Zarrella’s colleagues and loved ones are amazed at his innate bond with both animals and the missing people he works to find.
“It’s a connection you have with someone you don’t even know,” explained Zarrella. “Yet you’re both human beings, you both deserve respect, you deserve that opportunity to be found.”
A teenager was wedged between some rocks on a Rhode Island hillside. Search parties were combing the woods for him, but he had been missing for over a day and his parents couldn’t help but to fear the worst.
Then Zarrella’s 130-pound Swiss Alpine named Hannibal leapt over the ridge where the boy was.
“[The boy] put his arm around the dog’s neck,” Zarrella said. “I climbed up and over and looked down, and he was in between the rocks.”

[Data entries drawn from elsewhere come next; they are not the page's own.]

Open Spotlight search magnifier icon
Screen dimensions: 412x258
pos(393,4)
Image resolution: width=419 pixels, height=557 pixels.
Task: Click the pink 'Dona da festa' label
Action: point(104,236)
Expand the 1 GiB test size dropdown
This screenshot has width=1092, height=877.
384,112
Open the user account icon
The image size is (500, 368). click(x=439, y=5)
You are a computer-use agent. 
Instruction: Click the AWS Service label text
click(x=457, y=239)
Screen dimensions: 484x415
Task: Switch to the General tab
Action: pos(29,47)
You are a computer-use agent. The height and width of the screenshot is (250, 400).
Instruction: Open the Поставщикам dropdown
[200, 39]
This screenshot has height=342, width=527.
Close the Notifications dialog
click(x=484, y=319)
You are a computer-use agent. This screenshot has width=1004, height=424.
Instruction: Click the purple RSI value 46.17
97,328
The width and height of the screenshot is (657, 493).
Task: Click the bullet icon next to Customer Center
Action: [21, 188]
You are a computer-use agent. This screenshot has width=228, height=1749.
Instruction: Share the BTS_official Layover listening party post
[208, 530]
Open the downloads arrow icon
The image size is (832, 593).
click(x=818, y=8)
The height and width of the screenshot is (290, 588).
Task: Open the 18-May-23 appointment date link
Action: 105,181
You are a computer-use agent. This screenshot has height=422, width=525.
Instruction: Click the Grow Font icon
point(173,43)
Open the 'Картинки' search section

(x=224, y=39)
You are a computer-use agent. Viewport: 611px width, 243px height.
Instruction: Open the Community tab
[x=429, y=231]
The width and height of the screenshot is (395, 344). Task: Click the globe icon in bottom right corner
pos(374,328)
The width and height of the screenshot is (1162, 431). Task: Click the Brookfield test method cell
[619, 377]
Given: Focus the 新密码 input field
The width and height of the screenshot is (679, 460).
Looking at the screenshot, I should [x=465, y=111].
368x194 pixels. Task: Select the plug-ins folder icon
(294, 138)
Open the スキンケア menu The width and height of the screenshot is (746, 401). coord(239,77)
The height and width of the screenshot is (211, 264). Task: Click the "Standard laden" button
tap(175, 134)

And thus began Hannibal’s days as search and rescue dog, and Rhode Island’s first K-9 officer.
The former marine gets the dogs from the euthanasia lists at shelters. Nearly 10 years ago, he took Maximus, a German shepherd rescued from a shelter at 6 months, and another dog to Vietnam to search for the remains of a US pilot who had been shot down in 1965. The dogs were successful.
“Bone fragments the size of your fingernail,” Zarrella said. “Just an amazing accomplishment by the dogs.”
His dogs also found a mass grave in Columbia, as well as an airplane under 100 feet of water off of Block Island.
Most recently Zarrella saved Ruby, an Australian shepherd/Border collie who was hours from being put down.
“I wanted to take a dog that didn’t have a shot, that I know physiologically can do the work. It’s just a matter of motivation,” he said.
“I feel like it’s the ultimate second-chance story,” said filmmaker Mary Healey Jamiel, who is working on a documentary with him. “Here are these dogs that are discarded, and now they can save people.”